**SET TASKS**
A. In the fftconvolve article, rewrite the paragraph beginning "Direct convolution works by iterating" as a short bulleted list that keeps its main facts.
B. Answer these questions from the fftconvolve article, one answer per line, marked the same way:
(i) Starting with which SciPy version does scipy.signal.convolve automatically choose between direct convolution and fftconvolve?
(ii) What complexity does the FFT approach have?
(iii) After multiplying the transformed arrays element-wise, what does fftconvolve do?
C. For each statement, say whether it agrees with the fftconvolve article. Answer yes or no and quote the words from the article that decide it.
(i) Direct convolution of arrays of length n and m has O(n*m) complexity.
(ii) Direct convolution is a poor choice even for small arrays.
(iii) Since SciPy v0.19, fftconvolve can no longer be called directly.

**SELECTION**
Python fftconvolve: Fast FFT-Based Convolution with SciPy

Convolution is one of the foundational operations in signal processing, image manipulation, and data analysis. When working with large arrays, the standard direct convolution approach can become painfully slow. That is where scipy.signal.fftconvolve comes in, using the Fast Fourier Transform to dramatically speed up the computation.

Convolution combines two signals to produce a third signal that expresses how one modifies the shape of the other. In mathematical terms, it slides one function across another, multiplying and summing at each position. This operation appears everywhere from audio filtering and edge detection to probability distribution calculations and neural networks. However, performing convolution directly on large datasets is computationally expensive. The fftconvolve function in SciPy solves this problem by exploiting a mathematical property: convolution in the time domain is equivalent to multiplication in the frequency domain.

What Is fftconvolve and Why Use It

The scipy.signal.fftconvolve function convolves two N-dimensional arrays using the Fast Fourier Transform (FFT) method. Instead of computing the convolution directly by sliding one array across another (an operation with O(n*m) complexity for arrays of length n and m), it transforms both arrays into the frequency domain, multiplies them element-wise, and then transforms the result back. This approach has O(n log n) complexity, which makes it substantially faster for large inputs.

Direct convolution works by iterating through every possible overlap position between two arrays. For small arrays, this is perfectly fine. But once array sizes grow beyond a few hundred elements, the number of multiply-accumulate operations grows rapidly. The FFT-based method avoids this by taking advantage of the Convolution Theorem, which states that the Fourier transform of a convolution equals the product of the individual Fourier transforms.

Note

As of SciPy v0.19, the general scipy.signal.convolve function automatically chooses between direct convolution and fftconvolve based on which method it estimates will be faster. You can still call fftconvolve directly when you know the FFT approach is the right choice for your data.

**EXTRACTED INFORMATION**

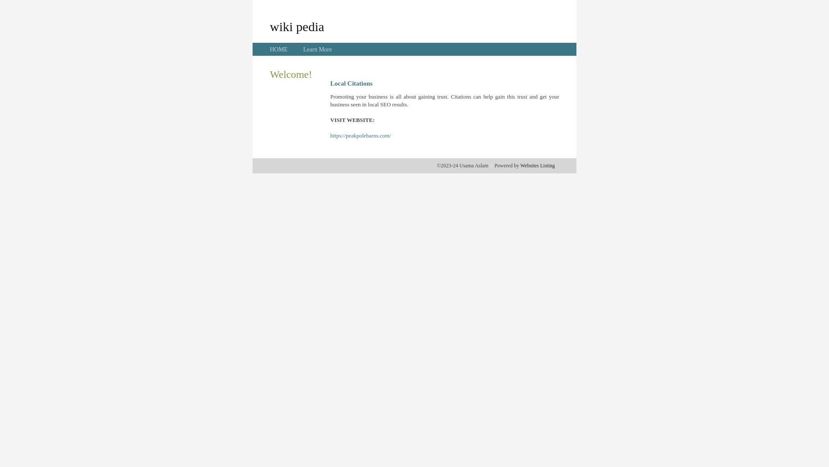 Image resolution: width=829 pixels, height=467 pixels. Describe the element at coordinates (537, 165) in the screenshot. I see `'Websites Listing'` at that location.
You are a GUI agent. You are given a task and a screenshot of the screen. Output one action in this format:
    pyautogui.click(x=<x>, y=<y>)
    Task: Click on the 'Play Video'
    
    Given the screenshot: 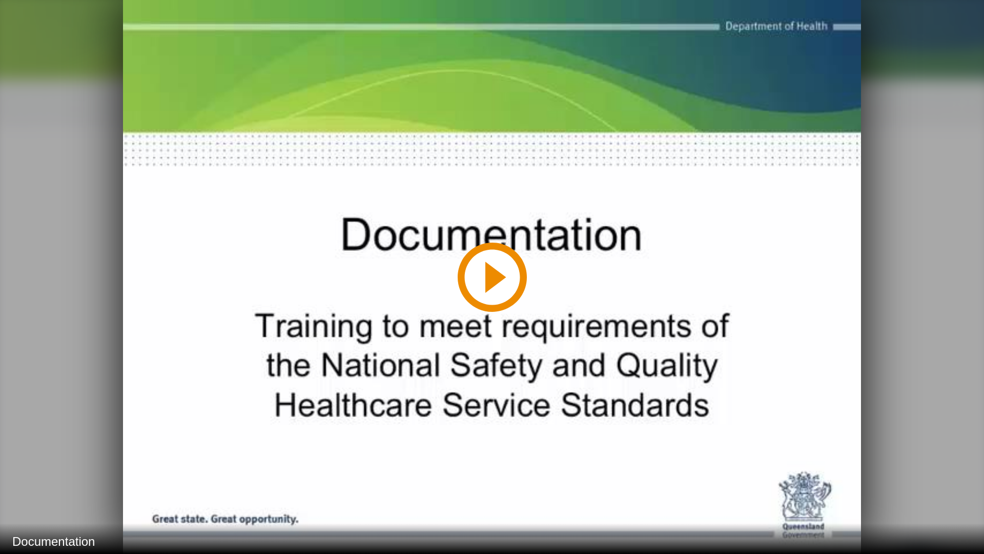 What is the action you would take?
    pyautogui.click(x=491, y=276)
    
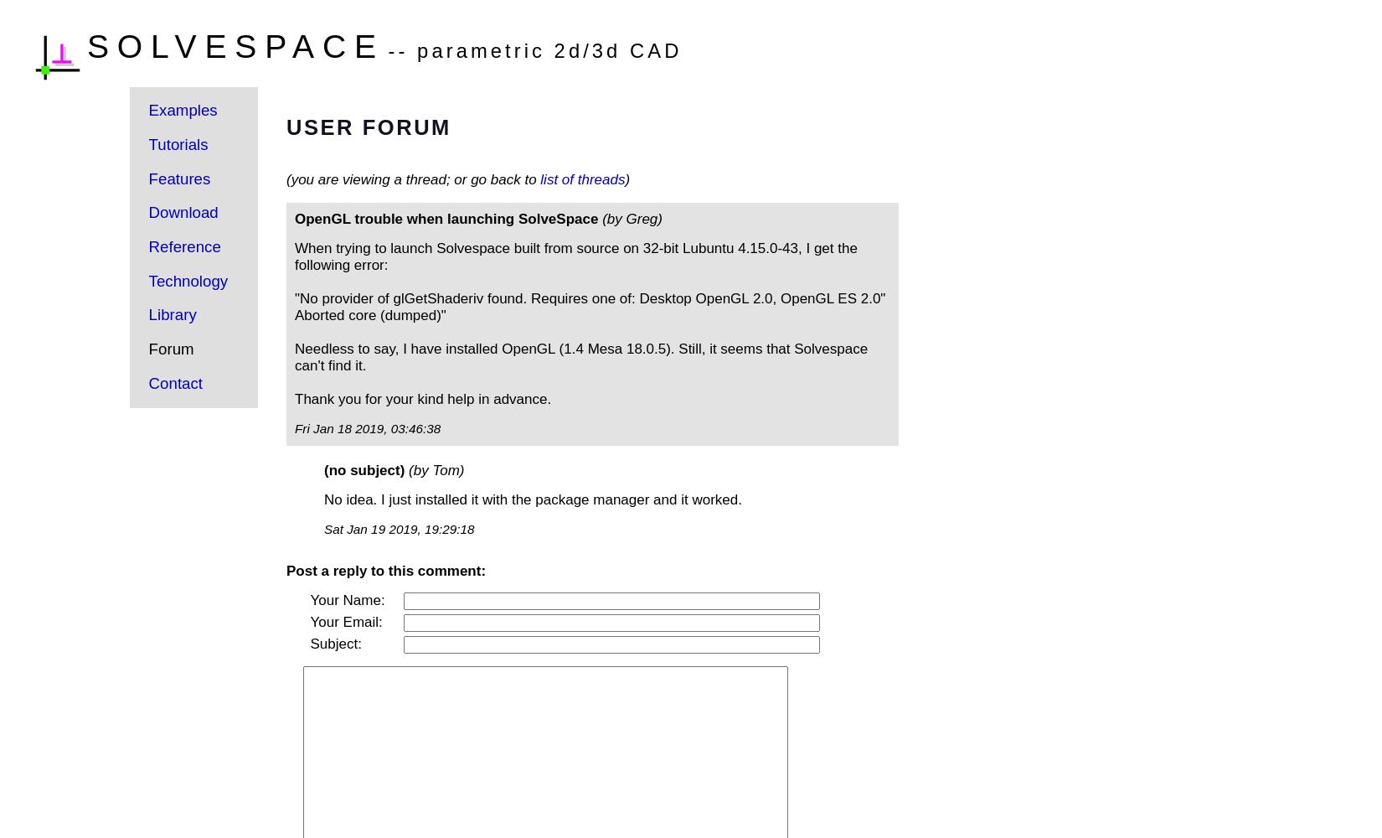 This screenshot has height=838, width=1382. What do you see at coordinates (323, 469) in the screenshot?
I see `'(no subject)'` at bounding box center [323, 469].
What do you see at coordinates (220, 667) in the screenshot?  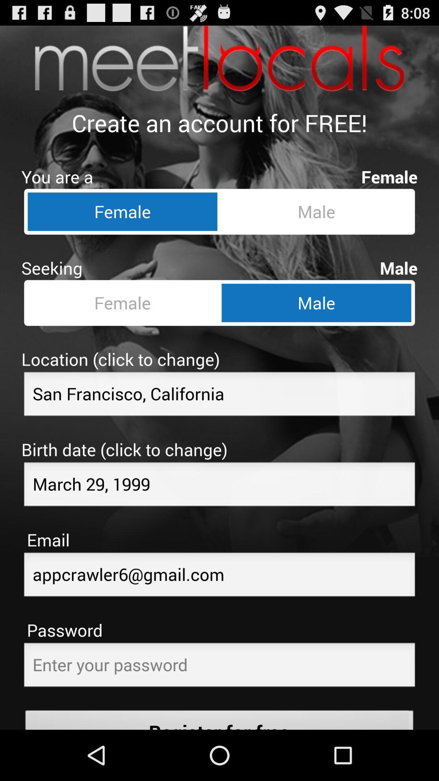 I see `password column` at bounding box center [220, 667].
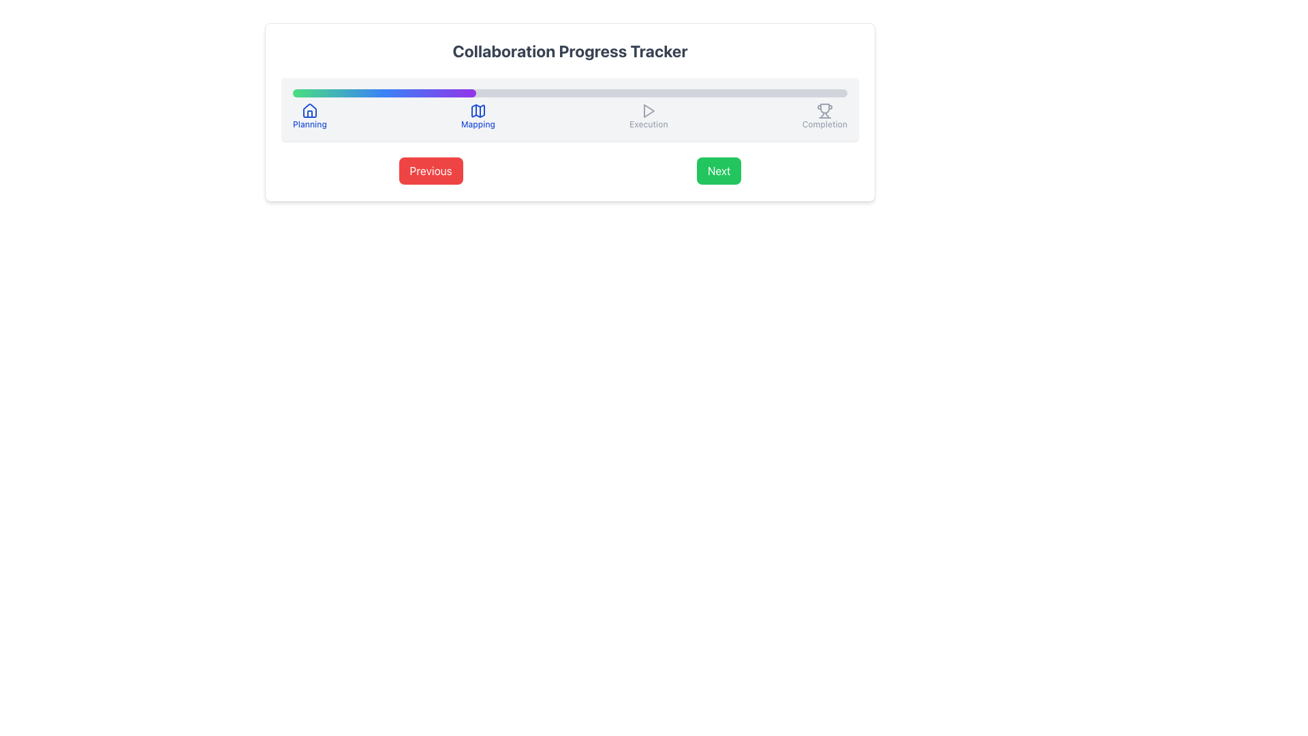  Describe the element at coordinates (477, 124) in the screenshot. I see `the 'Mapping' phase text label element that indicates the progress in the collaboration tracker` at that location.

**SOLUTIONS**
A.
- Direct convolution goes through every possible overlap position between two arrays.
- This is fine for small arrays.
- Beyond a few hundred elements, the number of multiply-accumulate operations grows rapidly.
- The FFT-based method avoids this by using the Convolution Theorem.
- That theorem states that the Fourier transform of a convolution equals the product of the individual Fourier transforms.

B.
(i) SciPy v0.19.
(ii) O(n log n).
(iii) It transforms the result back.

C.
(i) Yes: "an operation with O(n*m) complexity for arrays of length n and m"
(ii) No: "For small arrays, this is perfectly fine."
(iii) No: "You can still call fftconvolve directly when you know the FFT approach is the right choice for your data."